The relationship between Pozzo and Lucky in act 1 appears to be along the lines of slave and slave master. Pozzo treats Lucky like he is subhuman, keeping Lucky on a rope as if he is an animal. At one point, Pozzo even refers to Lucky as a “pig.”
Pozzo expects Lucky to follow his commands without hesitation. If Pozzo wants his coat, Lucky has to bring him his coat. If Pozzo wants Lucky to hold his whip, even if Lucky’s hands are full, he must figure out a way to hold his whip (Lucky ends up holding Pozzo’s whip in his mouth).
Sometimes, Pozzo dehumanizes Lucky in other ways. Pozzo not only treats Lucky as a slave who must obey every single one of his orders, but he also views Lucky as a source of entertainment. Pozzo makes Lucky dance and pontificate (“Think!”) for his own amusement and for the pleasure of Vladimir and Estragon.
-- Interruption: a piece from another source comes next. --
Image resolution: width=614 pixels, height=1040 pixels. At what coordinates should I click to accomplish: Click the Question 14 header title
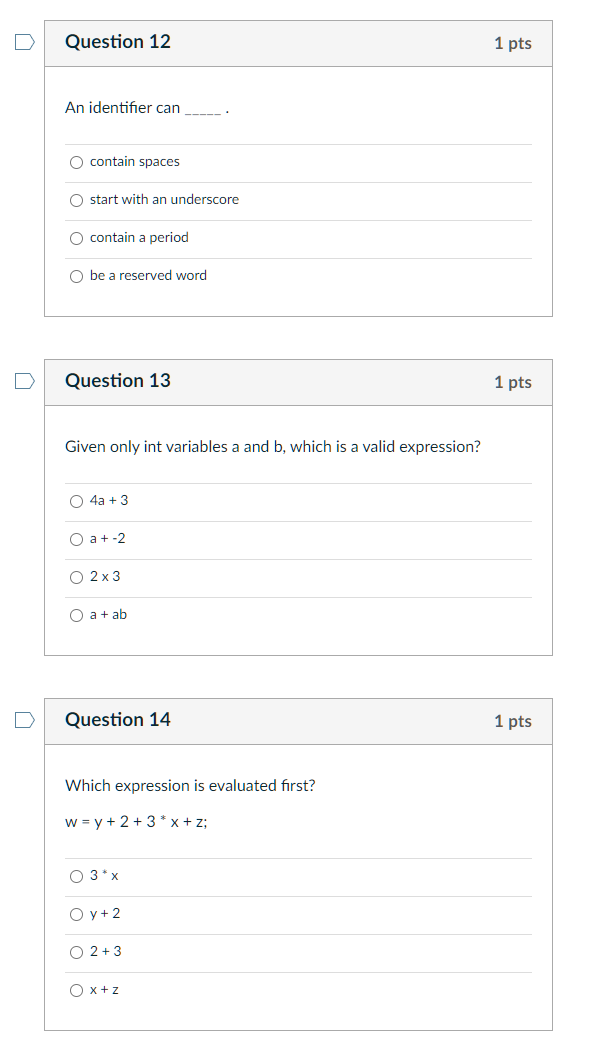(x=117, y=720)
In act 2, the relationship changes somewhat. Lucky still plays the role of Pozzo’s slave or servant, more or less, yet Pozzo is not as powerful as he was in act 1. Now, Pozzo is blind. His blindness leads to an accident that causes Lucky and Pozzo to fall down. That both have fallen suggests that their relationship is equaling out a bit. The newfound balance in their relationship is further evinced by the fact that both Pozzo and Lucky suffer abuse from Estragon and Vladimir.